2- le vote stratégique dopé par les sondages ça marche:

les électeur-girouettes, un moment tentés par Tom se sont tournés vers Justin quand son sourire est devenu irrésistible… c’est caricatural mais c’est un peu cela qui s’est déroulé. Le pouvoir des sondages, qu’on dit en baisse à chaque élection du fait de supposées erreurs et glissements, semble avoir été décisif lors de cette élection où le 3e s’est retrouvé 1er une fois son challenger NPD s’étant révélé trop froid, trop calculateur, en somme un Harper de centre gauche.

Le désormais Premier Ministre Trudeau va devoir continuer sur sa lancée d’hier soir et faire un vrai travail de suivi politique et d’efforts constants pour s’attacher un électorat opportuniste. Sa première sortie ce matin dans le métro de Montréal pour saluer les électeurs-citoyens augure positivement de son côté humain qui faisait défaut à la tête du gouvernement.

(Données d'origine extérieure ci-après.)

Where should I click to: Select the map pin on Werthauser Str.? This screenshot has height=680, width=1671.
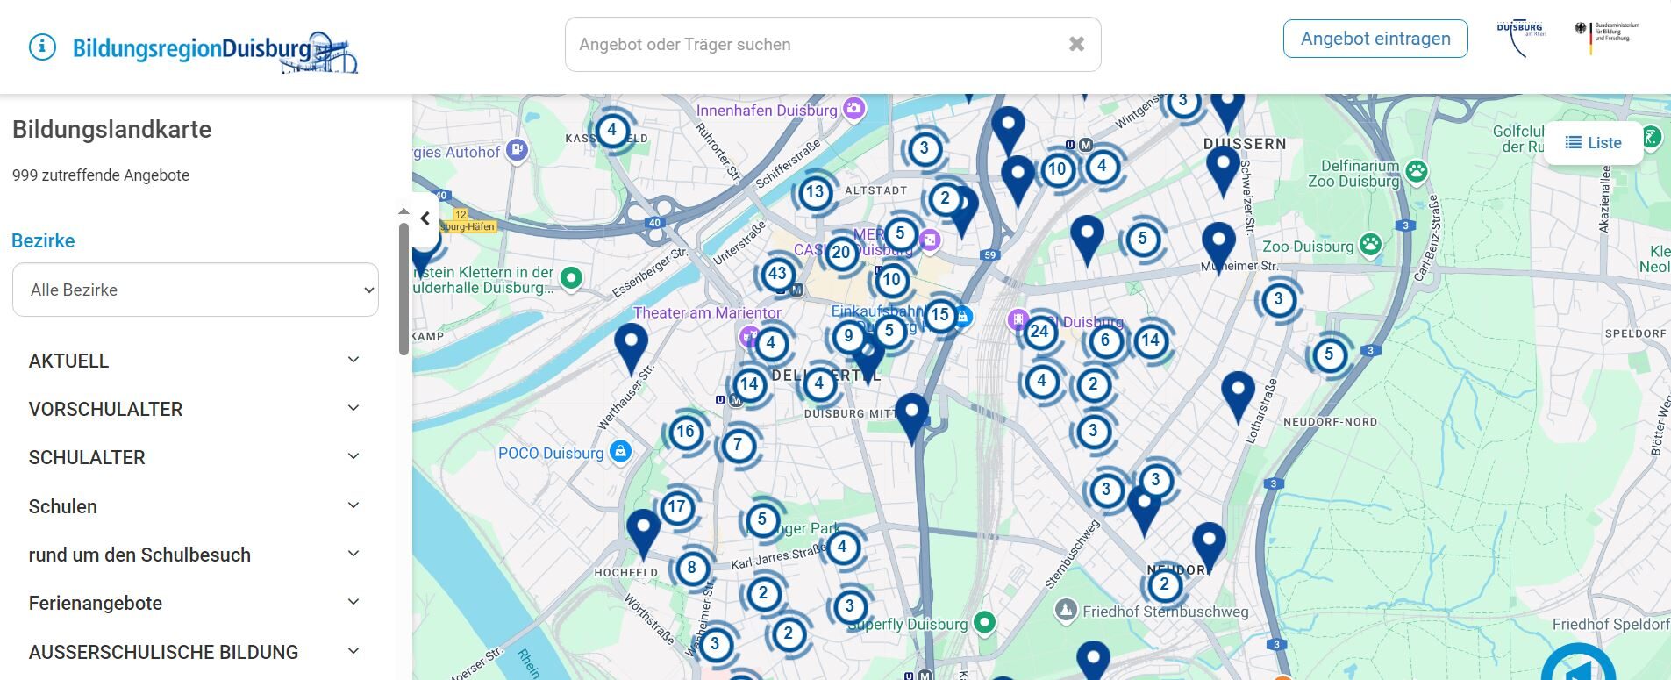[631, 345]
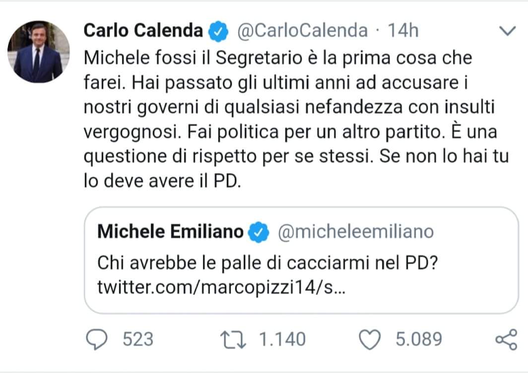Click the share icon on the tweet
528x373 pixels.
click(x=506, y=340)
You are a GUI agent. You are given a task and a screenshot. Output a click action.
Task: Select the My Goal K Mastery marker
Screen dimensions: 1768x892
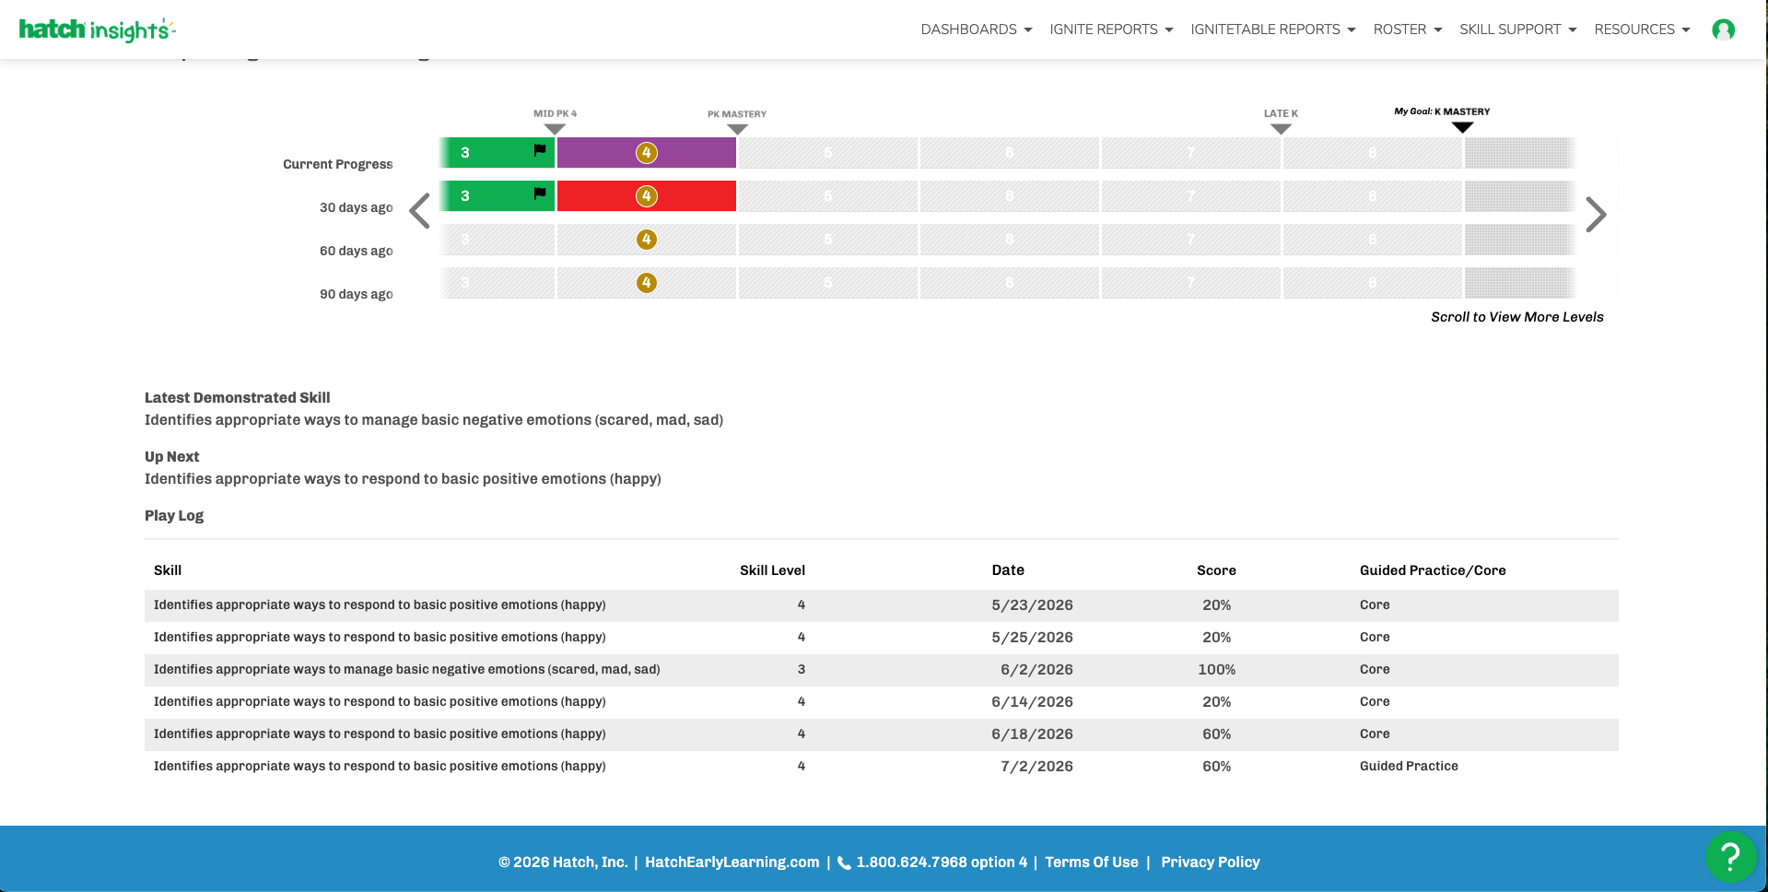tap(1462, 127)
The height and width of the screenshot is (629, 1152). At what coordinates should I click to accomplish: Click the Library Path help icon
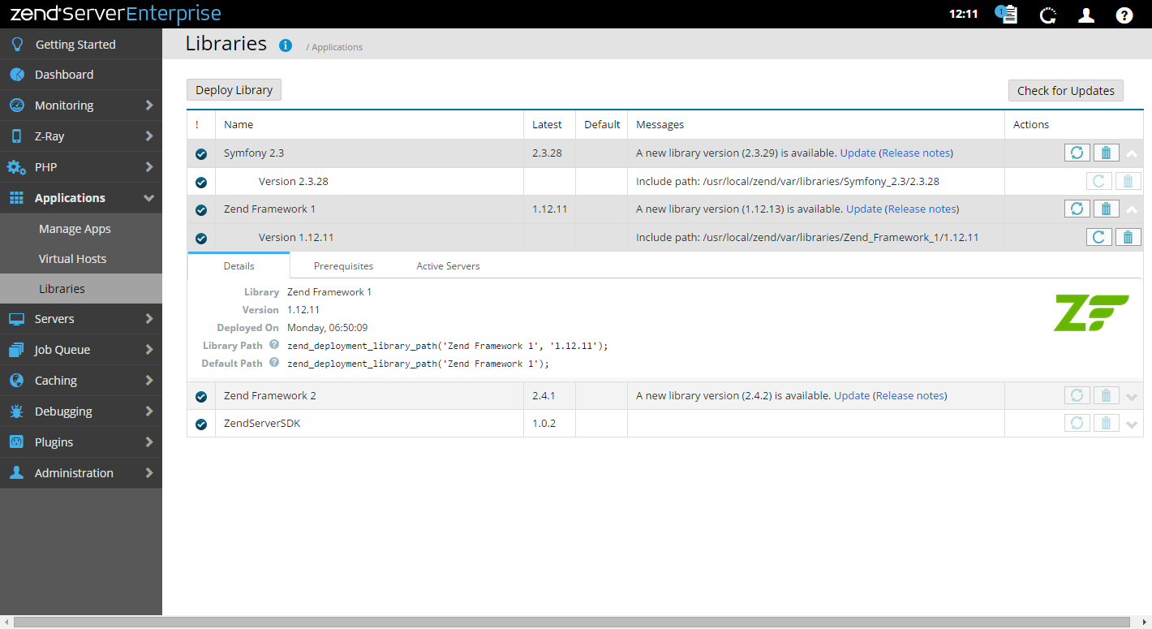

3- le positivisme et la jeunesse ça paye vraiment: Trudeau a rendu un vibrant hommage à ses militants et sympathisants hier soir dans son discours et à son “optimisme solaire” qui a été tranchant vs les 2 autres partis, pétris de hargne. Toute sa campagne a été sous le signe de ce positivisme qu’il érige en valeur et en pratique politique, pour contraster avec les années Harper désormais derrière nous.Toute la ruse parlementaire et les talents de tribun indéniables de Thomas Mulcair n’en ont pas fait un bon “campaigner” et ses années d’expérience n’ont pas convaincu les électeurs, tentés par Trudeau et sa fraîcheur.

4- l’adage de Patrick Lagacé a joué à plein “Mulcair incarne ce que je pense de la gauche: la gauche veut bien gagner, mais elle veut par-dessus tout avoir raison.

Nul n’a jamais raison contre ses électeurs en démocratie et le NPD a continué à se voir comme une soi-disant conscience morale et politique, en dépit du bon sens qui est avant tout de commencer par gagner les élections ! Malgré tout cela, le chef du NPD dit vouloir rester en place au lendemain des élections et n’a pas encore donné rendez vous pour s’expliquer sur les raisons de sa défaite cuisante. Ce déni de démocratie semble aux antipodes de la bonne pratique politique et fait écho à la relative sourde oreille du chef Mulcair face aux critiques mais aussi aux conseils de son propre caucus. N’est pas Jack Layton qui veut, le Canada a pu s’en rendre compte….Avis à ceux qui appuient les consciences parlementaires (l’auteur de ces lignes en est), voter Vert !

5- rien ne remplace le contact physique entre humains: les analystes ont souligné dès hier soir que Trudeau a été le plus marathonien durant la campagne, multipliant les visites partout à travers le Canada. “Justin” s’est fait un prénom en sillonnant le pays et en allant au contact, ce qui est le devoir fondamental de tout politique.

Les Français qui me lisent m’autoriseront un parallèle avec la campagne Chirac de 1995 qui a montré que la maîtrise des médias ne pesaient pas face au contact direct avec le candidat.